American singer-songwriter

Madi Anne Davis (born January 23, 1999) is an American singer-songwriter, who was a contestant on NBC's The Voice. She was a semi-finalist season nine and the longest-standing member of team Pharrell Williams. Her song, "Girls Just Want to Have Fun", performed on the show, charted on the Billboard magazine Hot 100 chart.
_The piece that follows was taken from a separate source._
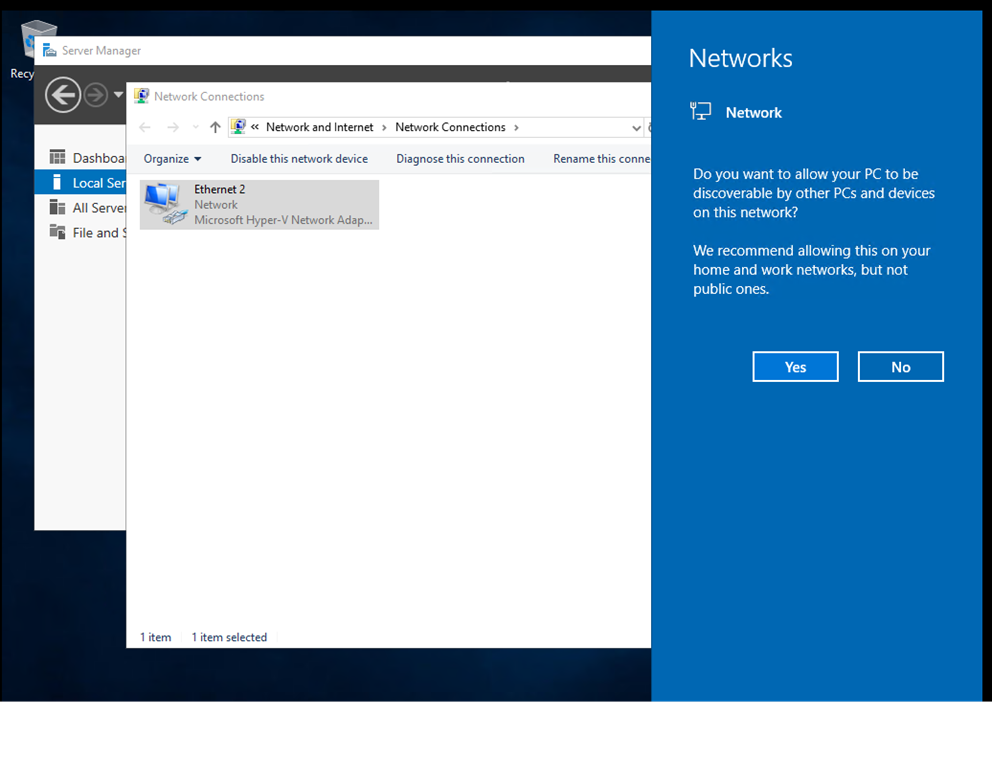Click Diagnose this connection

pos(460,158)
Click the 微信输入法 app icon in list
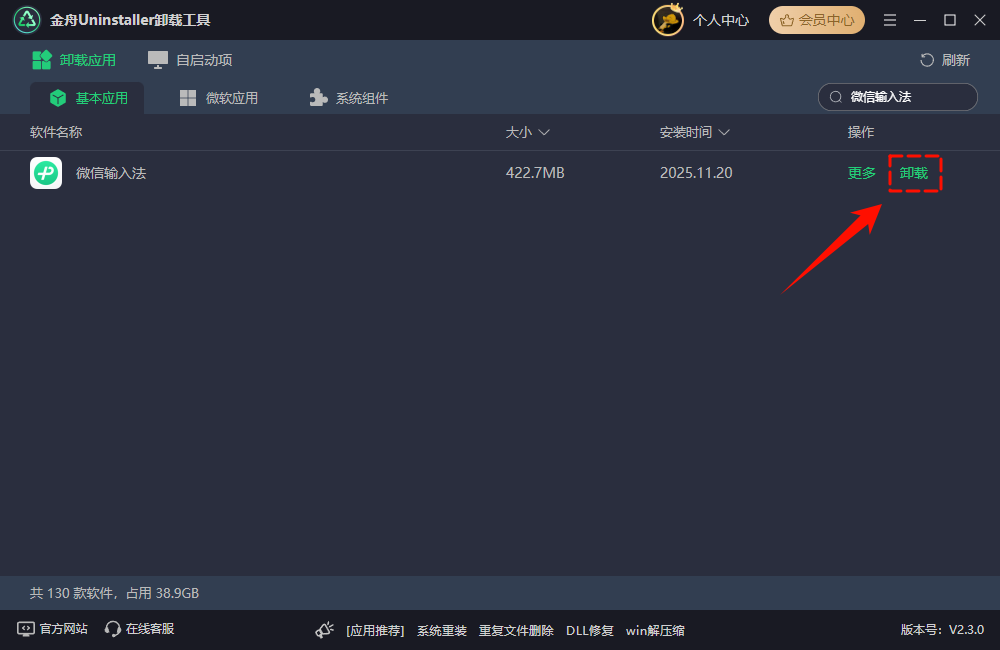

==Early and personal life==
Madi Anne Davis was born on January 23, 1999, in McKinney, Texas.

==Music career==
===The Voice (Jun–Dec 2015)===
Her music career started in 2015, with her appearance on season nine of NBC's The Voice, where she got a two chair turn during the auditions, when she chose to be part of Pharrell Williams's team on the show. Her rendition, "Girls Just Want to Have Fun", charted on the Billboard magazine Hot 100 chart, at No. 98.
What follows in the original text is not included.